Is it 5:30AM? I honestly have no idea. The sun isn’t up yet but I feel fantastic. I love having no clue what time it is here in Belize. There’s just something so wonderful about being completely disconnected from technology and the fast pace of Washington, DC. On island time, there are no politics (except when Andrew’s dad brings them up- haha), no worries, no agendas, no rules, and no crises that can’t be solved with a cold beer and a snorkel. I walked down on the beach and took some pictures of the retreating rain clouds. I met a woman and her child (from Germany!) who told me that the previous morning they saw a large Ray. I’ll have to be on the lookout for it!



Retreating Rain Clouds


Returning to our cabin, Andrew was awake and we quickly jumped at the chance to get in the water and snorkel before breakfast. It was completely worth the early morning push! We saw Lion Fish, Spotted Eagle Rays, a Green Moray Eel, a Goldentail Moray Eel, and a ton of other fish. We went in our suits to breakfast just because we could and we met up with the others for a delicious meal of: scrambled eggs, fried beans, mixed fruit (papaya, watermelon, and cantaloupe), a dense homemade creole bread, and hibiscus juice.

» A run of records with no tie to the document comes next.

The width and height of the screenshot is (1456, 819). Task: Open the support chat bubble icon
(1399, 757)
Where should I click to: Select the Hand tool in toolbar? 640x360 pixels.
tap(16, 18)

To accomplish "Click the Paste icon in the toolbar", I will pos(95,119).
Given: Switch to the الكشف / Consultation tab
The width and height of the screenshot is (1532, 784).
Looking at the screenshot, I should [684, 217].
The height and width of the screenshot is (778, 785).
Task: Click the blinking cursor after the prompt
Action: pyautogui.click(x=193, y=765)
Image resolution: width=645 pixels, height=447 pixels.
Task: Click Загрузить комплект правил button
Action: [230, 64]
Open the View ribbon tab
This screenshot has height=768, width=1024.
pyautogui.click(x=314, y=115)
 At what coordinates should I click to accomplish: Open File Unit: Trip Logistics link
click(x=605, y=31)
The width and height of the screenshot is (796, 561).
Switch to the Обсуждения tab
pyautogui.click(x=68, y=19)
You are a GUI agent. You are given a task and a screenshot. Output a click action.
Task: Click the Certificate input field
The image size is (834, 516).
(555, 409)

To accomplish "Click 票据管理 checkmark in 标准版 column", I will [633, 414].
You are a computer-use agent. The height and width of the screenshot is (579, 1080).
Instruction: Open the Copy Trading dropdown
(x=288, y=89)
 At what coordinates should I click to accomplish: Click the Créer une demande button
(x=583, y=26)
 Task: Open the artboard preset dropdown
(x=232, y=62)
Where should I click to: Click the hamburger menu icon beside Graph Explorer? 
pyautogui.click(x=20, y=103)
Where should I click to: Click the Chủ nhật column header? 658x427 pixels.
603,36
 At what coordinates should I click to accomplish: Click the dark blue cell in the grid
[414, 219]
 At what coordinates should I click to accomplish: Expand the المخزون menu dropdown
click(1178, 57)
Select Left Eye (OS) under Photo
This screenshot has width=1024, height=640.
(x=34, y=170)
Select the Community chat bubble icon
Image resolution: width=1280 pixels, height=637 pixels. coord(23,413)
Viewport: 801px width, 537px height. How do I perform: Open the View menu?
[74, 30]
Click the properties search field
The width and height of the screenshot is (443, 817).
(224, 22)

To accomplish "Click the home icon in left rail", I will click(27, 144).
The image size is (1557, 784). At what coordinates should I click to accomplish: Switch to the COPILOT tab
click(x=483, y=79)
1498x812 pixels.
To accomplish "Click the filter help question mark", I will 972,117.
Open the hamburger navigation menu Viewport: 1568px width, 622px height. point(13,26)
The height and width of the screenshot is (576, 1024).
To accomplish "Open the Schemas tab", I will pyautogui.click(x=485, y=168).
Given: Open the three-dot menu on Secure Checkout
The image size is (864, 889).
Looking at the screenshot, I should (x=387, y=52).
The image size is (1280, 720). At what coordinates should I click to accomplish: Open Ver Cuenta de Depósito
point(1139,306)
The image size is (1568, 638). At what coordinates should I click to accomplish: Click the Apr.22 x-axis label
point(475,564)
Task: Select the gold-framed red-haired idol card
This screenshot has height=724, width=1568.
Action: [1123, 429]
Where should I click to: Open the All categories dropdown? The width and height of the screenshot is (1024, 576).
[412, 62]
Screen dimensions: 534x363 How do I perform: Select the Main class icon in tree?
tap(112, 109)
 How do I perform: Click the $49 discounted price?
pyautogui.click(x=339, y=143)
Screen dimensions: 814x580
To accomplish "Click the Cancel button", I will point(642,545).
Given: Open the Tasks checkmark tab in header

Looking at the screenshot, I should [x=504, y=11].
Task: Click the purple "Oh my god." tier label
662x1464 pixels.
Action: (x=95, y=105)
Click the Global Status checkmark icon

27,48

Sun shining through the clouds


Palm patterns


After breakfast, we relaxed and put together a puzzle of frogs. We took a swim and then ate lunch (I know it seems like we eat a lot…) before heading out on an snorkel excursion a little further out, where we saw a ton of fish and a bunch of lion fish. They are apparently invasive species so there are a lot around. The water was a beautiful turquoise color and the temperature was perfect. If I could, I’d stay in the water all day and all night! Lunch was beef enchiladas, powder buns, pineapple, and hibiscus juice. We also tried out our first Belizean hot sauce (Beware).


Owen enjoying the water


The water by our house


We spent the afternoon drinking piña coladas and beer, swimming, lounging, showering, and reading in hammocks. Just delightful. I forgot what it was like to just slow down. Around sunset, we made sure to place ourselves on the beach so we could take some photos of the bright oranges, reds, yellows, and pinks that stretched on forever. It was like a painting out of some expensive coffee table book. I wouldn’t have believed the colors if I hadn’t been there to see it for myself.


Beautiful textures


For dinner, we had coconut rice, herbed fish, a potato-esque salad called, “cho cho”, and bread pudding with rum sauce. After dinner, we retreated to our cabin and brainstormed our resolutions and goals for 2014. *Side note- we didn’t actually end up doing everything we had planned in 2014… but it was a great year, nonetheless* :0)

Until tomorrow!


A kayaker enjoying the setting sun


I just can’t get enough of those palms!